In questo quadro non può meravigliare che l'idea di arte sia
profondamente diversa fra USA ed Europa. Ovviamente con la colonizzazione
culturale americana del secondo dopoguerra le cose sono cambiate, ma
soltanto nel mercato. Insomma, non abbiamo certamente rinunciato a pensare
a noi stessi come a qualcosa di diverso dall'"invasore". E,
aggiungo, giustamente: perché noi SIAMO diversi. Dove sbagliamo
è nel ritenere questa diversità una nostra superiorità.
E' un po' come con la questione dei dialetti: tutti li vogliono salvare.
Certo, sono un patrimonio di grande interesse. Ma come si fa a salvare
qualcosa che per condizioni e ragioni oggettive è destinata a
perire? O anche la questione degli esotismi: perché mai dobbiamo
arrabbiarci quando entrano nella nostra lingua parole di un'altra (piercing
ecc.)? La lingua è una realtà in movimento, perché
mai dovremmo fossilizzarla?
L'avvento della borghesia ha monetizzato anche quello che in precedenza
non era quantificabile, ha reso merce l'arte. E' un fatto. E Hegel aveva
ragione a profetizzare un mondo in cui l'arte si sarebbe realizzata,
in cui tutto sarebbe stato arte: perché tutto alla fine si è
trovato a venir trattato come merce. Non soltanto quadri e sculture,
ma - ahinoi - lo stesso corpo umano (il traffico di organi).
E' qui che dovrebbe entrare in gioco la morale e distinguere nel processo
di generale mercificazione ciò che è lecito e ciò
che non lo è.
Ecco: in fondo chi arriccia il naso davanti all'idea americana di arte/merce
applica in sostanza una categoria morale a qualcosa che per tanto tempo
sono stati loro i primi a voler svincolare dalla morale
- Siamo sull'Enterprise, è giocoforza parlare di fantascienza.
I videogames hanno ottenuto la diffusione di massa con "Space Invaders",
coin-up del '77; i temi fantascientifici sono graditissimi al joystick
ancora oggi. Qual è l'elemento di linguaggio che unisce quelle
forme narrative a quelle macchine ludiche?

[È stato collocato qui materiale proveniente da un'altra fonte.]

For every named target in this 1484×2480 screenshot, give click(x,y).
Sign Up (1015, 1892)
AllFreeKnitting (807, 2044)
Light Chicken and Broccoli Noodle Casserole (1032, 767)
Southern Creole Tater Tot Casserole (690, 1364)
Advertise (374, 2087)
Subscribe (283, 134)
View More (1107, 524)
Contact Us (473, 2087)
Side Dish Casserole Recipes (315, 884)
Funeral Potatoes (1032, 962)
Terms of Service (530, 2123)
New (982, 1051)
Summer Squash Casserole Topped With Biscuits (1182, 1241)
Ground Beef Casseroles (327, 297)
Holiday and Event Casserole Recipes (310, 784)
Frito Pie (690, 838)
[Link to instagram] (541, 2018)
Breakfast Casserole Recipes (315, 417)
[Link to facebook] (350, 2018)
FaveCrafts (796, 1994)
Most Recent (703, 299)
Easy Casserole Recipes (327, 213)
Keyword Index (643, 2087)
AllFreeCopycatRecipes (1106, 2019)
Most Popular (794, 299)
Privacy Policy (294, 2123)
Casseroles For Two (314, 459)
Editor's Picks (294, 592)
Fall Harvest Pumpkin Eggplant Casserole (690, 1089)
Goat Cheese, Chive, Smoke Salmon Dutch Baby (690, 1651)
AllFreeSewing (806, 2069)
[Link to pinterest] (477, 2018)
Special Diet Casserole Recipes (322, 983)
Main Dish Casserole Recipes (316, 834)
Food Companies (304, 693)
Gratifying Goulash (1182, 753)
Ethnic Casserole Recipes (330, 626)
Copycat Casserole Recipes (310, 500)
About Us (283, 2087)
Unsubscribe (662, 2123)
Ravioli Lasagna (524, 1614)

Sembrano fatte le une per
le altre
- Be', è una nuova tecnologia ed è quindi naturale che
il suo soggetto sia di carattere (fanta)scientifico. D'altra parte esistono
tanti games che mimano la realtà (le corse in macchina ecc.).
Non credo si tratti di un'esclusiva. Si pensi anche ai games di Dungeons,
le segrete medievali e così via. Semmai si tratta di una voga
della fantascienza tout court, nel senso che stiamo sempre più
trovando nelle invenzioni della fantascienza motivi e metafore non tanto
del nostro domani ma del nostro oggi. Voglio dire: essendo il nostro
oggi così strettamente connesso ai movimenti della scienza, fantasticizzare
quest'ultima è la cosa più ovvia che possa accadere
- Qual è il motivo per cui, in Italia, in letteratura, non vantiamo
una significativa produzione narrativa del genere fantascientifico?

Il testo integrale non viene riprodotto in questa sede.